Our catalogs way back when, only went back to the Model T, and only the front springs measurements and dimensions, so I can't give you anything on the N,R,S Autos, only Ford would have to come up with those, Benson Library?
I hope this helps you more than confuses you and others.
I had no idea the top or bottom may be different lengths. It did, and after your note, continues to make sense to me to measure the arch. It seemed to me a weak, sagging spring stack will have a longer direct line measurement than a fresh stack, even though the length of the spring (arch measurement) is the same.
I had our N rear springs re-arched several years ago because the car was sagging in the rear (hate it when that happens ). I think they are beginning to sag again, and maybe the only long term answer is new spring leaves.
Keith I guess it sounds like whether one can read a print or not! We sent a well drawn print showing the distance center to center! With the time and distance involved it mattered! Bud.

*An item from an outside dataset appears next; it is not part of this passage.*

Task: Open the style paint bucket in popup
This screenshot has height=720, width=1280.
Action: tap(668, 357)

You are absolutely correct on all points. All springs will lose their tempering after many years of service, depending how much of a load they experience during their use. Springs will never gain their full factory temper, and "re-arching", will only be a temporary fix, for a few years, depending on how they are done. A true spring shop, will have the furnace and quenching oil, and should know how to do it correctly. If you do have new ones made, make sure they you take them the sample spring, it avoids any errors as being made wrong. The price won't be cheap either. Another quick point is, about the frame being straight, as talked about on the forum here many times. It seems the T has had it's problems in that area too, but for being a 90 to 100 years old car, that can be expected. We had many KenWorth, Peterbuilt, frames that were, out of "alignment" too. "Offshore" ( China ) leaf spring steel, will NOT hold up as long either, just like the many other products, we use from them.

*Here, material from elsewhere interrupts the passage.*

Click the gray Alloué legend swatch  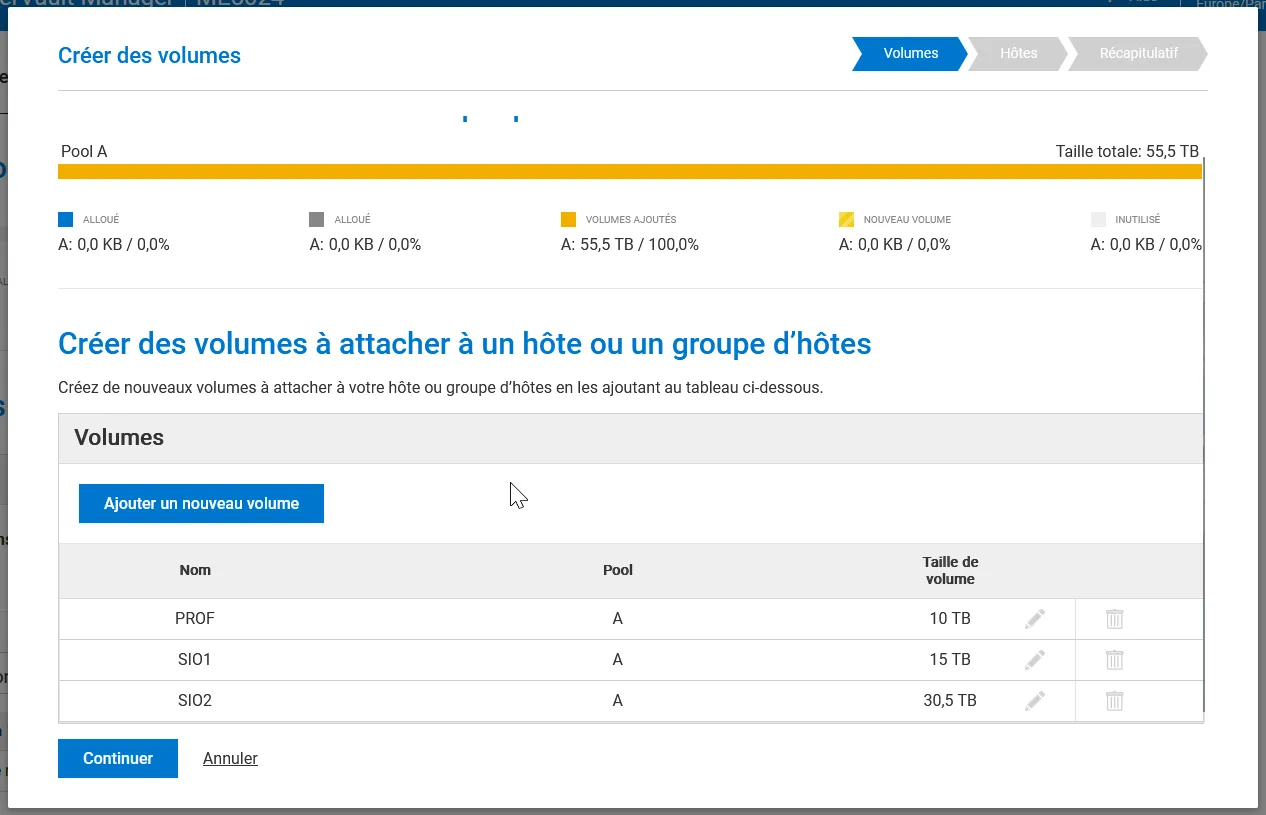(317, 220)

Bud, you are right too, some people can't read, that's why we asked that they bring their "sample spring" in, even for the big trucks, because, they had to take the spring off anyways, and seeing their sample, cut out any doubt of all factors of size, width Etc. There are so many small trailer springs on the market, and we, never knew if the product, was ever modified, adding leaves and so on, so it was a no brainer, just to bring it in, and 90% of the time, we had what they needed in inventory.
Keith,When we got parked we were about 75 feet from the Yukon River and not in the shop.We were very lucky that i had taken along a 1/2" drive set with a breaker bar and espc lucky i had a 41/2" grinder!! Being a retired millwright i knew how to draw a good print and the kid at the dealer still missed the center to center distance by about 4" Like i posted before there was 440-450 miles involved with the second trip and the springs we got the second day fit the print and fit the trailer!! I'm done now! Bud in Wheeler,Mi.
You did a great job being out in the field, and good thing that you came prepared for anything. Being a Millwright was a big benefit for your friend.
Too bad that kid in Whitehorse, didn't read your print correctly. I bet you were all pretty upset, that first night, Heck, I would be! Then having to drive back again. I wouldn't have been very friendly, if they Hadn't exchanged that spring. Mileage, money and time, damn shame, people aren't trained, or take there jobs seriously.